### Requirement 1
Answer these questions from the excerpt:
(a) How is Lucas's condition described?
(b) Who gave Lucas the gift certificate?
(c) How long was the activity they joined after school?
### Requirement 2
Reproduce the excerpt from "His best friend" up to and including "because it did.", substituting "hearts" for "bones" wherever it occurs.

### Excerpt
On paper, this should have been the perfect activity for my son. We were to take part in an interactive experience that specializes in allowing special needs children to play with dogs. My son Lucas is non-verbal with autism and the few times he has been around furry little friends, he’s been happy. It felt like a match made in Heaven.
His best friend Christian and Christian’s mom Lauren gave him the gift certificate on his birthday and joined us for the hour of fun after school. We were in high spirits as we drove over with visions of adorable interactions dancing about in our heads. This was going to be wonderful. We could feel it in our bones.
Our bones, it appears, were mistaken. I will figure out a dog pun soon to illustrate how terribly it went… because it did.

### Data segment
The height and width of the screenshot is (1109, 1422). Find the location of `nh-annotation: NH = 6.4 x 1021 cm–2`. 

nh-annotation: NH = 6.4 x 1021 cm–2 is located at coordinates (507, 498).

### Exercise result 1
(a) He is non-verbal with autism.
(b) His best friend Christian and Christian's mom Lauren.
(c) An hour.

### Exercise result 2
His best friend Christian and Christian’s mom Lauren gave him the gift certificate on his birthday and joined us for the hour of fun after school. We were in high spirits as we drove over with visions of adorable interactions dancing about in our heads. This was going to be wonderful. We could feel it in our hearts.
Our hearts, it appears, were mistaken. I will figure out a dog pun soon to illustrate how terribly it went… because it did.